> [REQUIRED TASK]
Reproduce the material below word for word, leaving out the pictures.

——————————

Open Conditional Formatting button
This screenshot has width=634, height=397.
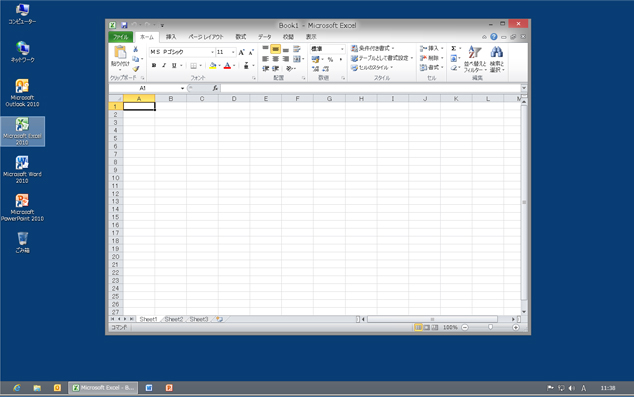pyautogui.click(x=373, y=48)
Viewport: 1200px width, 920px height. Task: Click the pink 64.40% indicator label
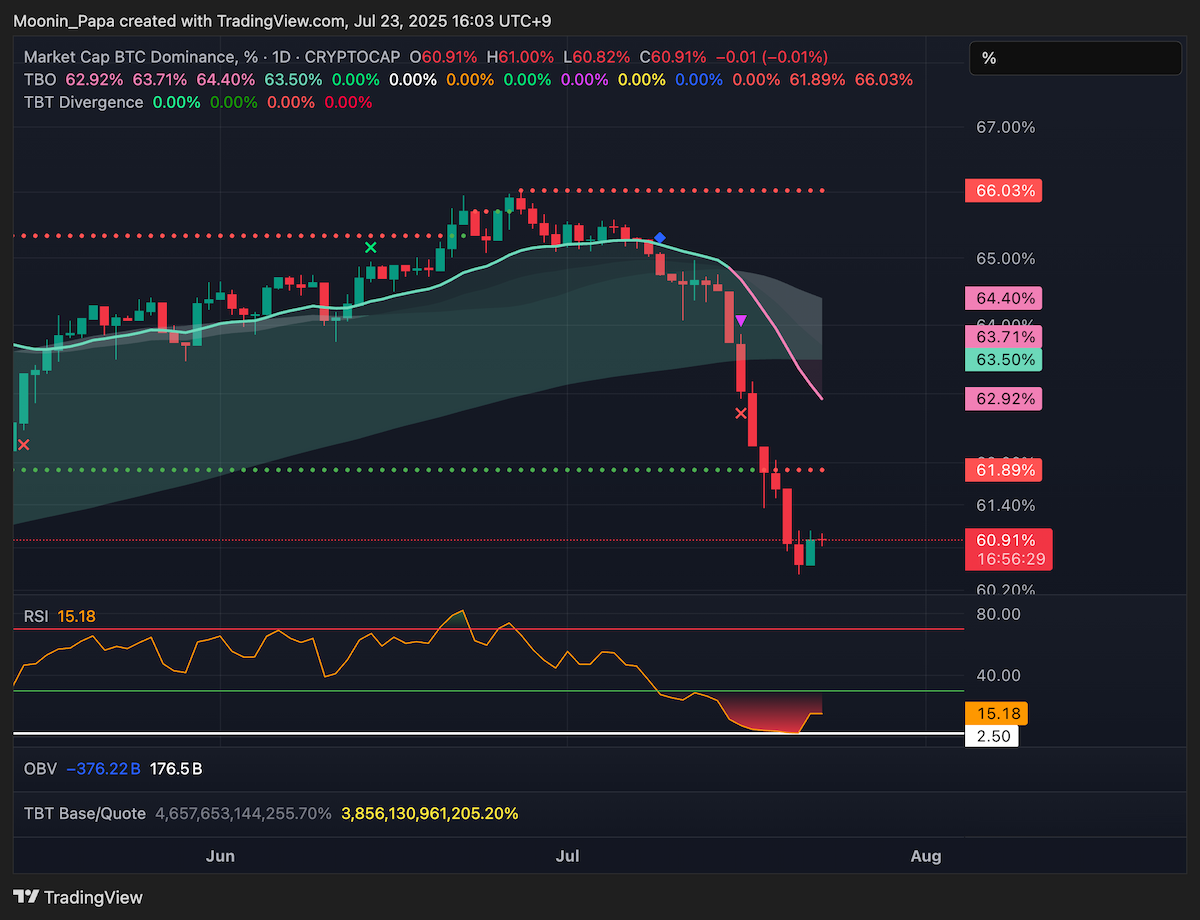tap(1003, 298)
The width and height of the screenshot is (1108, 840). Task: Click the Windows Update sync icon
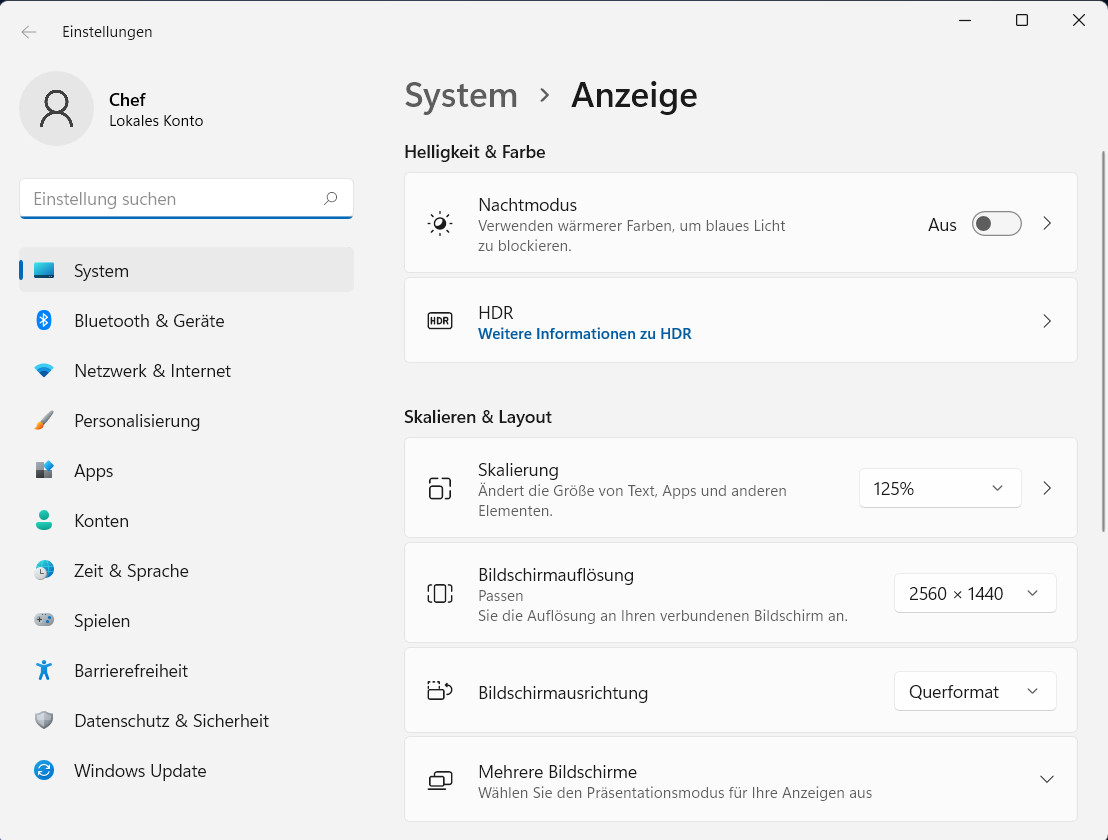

——————————

> [FULL ANSWER]
Open Conditional Formatting button
This screenshot has width=634, height=397.
pyautogui.click(x=373, y=48)
Viewport: 1200px width, 920px height. Task: Click the pink 64.40% indicator label
tap(1003, 298)
The width and height of the screenshot is (1108, 840). Task: Click the Windows Update sync icon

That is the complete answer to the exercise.